*** Opening Text for analysis ***
EQRx, a biotech company aimed at creating less expensive medicine, has raised a massive $200 million Series A as first reported by Axios this morning. Specifically, the startup’s mission is to develop patent-protected drugs that will cost less than similar medicines.
An impressive list of backers participated in the financing, including GV, ARCH Venture Partners, Andreessen Horowitz (a16z) and Casdin Capital, Section 32, Nextech and Arboretum Ventures.
Cambridge, Mass.-based EQRx says its goal is to take the traditional drug delivery model and essentially turn it on its head. What it’s planning is ambitious and if the company can pull it off it would be revolutionary. Its goal is to re-engineer the process by which drugs are made by creating “novel, patent-protected medicines at prices that are more affordable for people and sustainable for healthcare systems.”
Not just more affordable. EQRx says its medicines and therapies will be available “at dramatically lower prices.” Chairman and CEO Alexis Borisy said technological advances have made treating certain diseases easier than in years past. Yet, those advances aren’t being passed on to people in the way of lower prices.
“The time is now for a market-based solution to rising drug costs,” said Borisy, a serial healthcare entrepreneur who most recently served as partner at Third Rock Ventures for over a decade. (Borisy reportedly made “an unexpected exit” from Third Rock last year to pursue this venture. Notably, the firm is not an investor in EQRx.)
*** Closing Text for analysis ***
*** Opening Data to examine ***
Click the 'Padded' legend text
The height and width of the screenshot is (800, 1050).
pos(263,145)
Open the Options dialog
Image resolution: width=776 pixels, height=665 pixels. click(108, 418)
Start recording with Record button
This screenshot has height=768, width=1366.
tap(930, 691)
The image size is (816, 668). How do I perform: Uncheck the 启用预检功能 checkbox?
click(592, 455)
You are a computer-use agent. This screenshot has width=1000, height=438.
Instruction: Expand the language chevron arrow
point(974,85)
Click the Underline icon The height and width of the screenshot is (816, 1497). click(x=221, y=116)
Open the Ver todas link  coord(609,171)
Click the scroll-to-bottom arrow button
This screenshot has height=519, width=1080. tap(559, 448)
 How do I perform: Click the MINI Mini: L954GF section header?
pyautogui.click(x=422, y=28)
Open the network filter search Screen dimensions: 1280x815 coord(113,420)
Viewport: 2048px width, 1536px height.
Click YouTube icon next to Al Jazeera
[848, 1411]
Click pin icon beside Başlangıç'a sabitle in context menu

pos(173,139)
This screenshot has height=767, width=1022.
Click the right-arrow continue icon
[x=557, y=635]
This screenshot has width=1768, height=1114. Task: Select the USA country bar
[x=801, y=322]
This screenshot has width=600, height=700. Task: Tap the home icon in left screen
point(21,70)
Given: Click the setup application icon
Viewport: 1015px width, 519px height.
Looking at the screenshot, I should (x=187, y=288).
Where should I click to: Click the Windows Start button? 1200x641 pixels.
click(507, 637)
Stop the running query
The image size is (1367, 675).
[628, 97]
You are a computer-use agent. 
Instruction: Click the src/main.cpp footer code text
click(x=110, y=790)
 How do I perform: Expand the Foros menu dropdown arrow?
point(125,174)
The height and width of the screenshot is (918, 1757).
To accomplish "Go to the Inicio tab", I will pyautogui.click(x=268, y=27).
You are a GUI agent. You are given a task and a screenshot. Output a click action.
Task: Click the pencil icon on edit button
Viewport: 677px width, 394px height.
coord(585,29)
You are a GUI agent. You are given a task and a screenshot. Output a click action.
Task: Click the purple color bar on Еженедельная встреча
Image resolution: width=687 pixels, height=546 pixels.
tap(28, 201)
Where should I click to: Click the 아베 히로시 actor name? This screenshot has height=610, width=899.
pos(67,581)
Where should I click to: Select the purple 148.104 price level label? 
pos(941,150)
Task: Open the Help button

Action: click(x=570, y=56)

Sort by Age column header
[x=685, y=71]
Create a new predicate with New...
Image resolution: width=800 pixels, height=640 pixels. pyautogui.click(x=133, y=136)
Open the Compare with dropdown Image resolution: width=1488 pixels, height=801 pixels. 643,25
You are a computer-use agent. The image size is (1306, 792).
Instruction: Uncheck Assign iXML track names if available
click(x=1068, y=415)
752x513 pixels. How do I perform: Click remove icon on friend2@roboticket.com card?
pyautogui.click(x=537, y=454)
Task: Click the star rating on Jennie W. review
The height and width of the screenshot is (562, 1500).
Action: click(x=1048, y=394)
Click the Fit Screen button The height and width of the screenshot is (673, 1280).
*** Closing Data to examine ***
Work task: Transcribe the part of the EQRx article starting with "An impressive list" and going on through "and Arboretum Ventures.". Work only from the EQRx article, not from the material.

Problem solution:
An impressive list of backers participated in the financing, including GV, ARCH Venture Partners, Andreessen Horowitz (a16z) and Casdin Capital, Section 32, Nextech and Arboretum Ventures.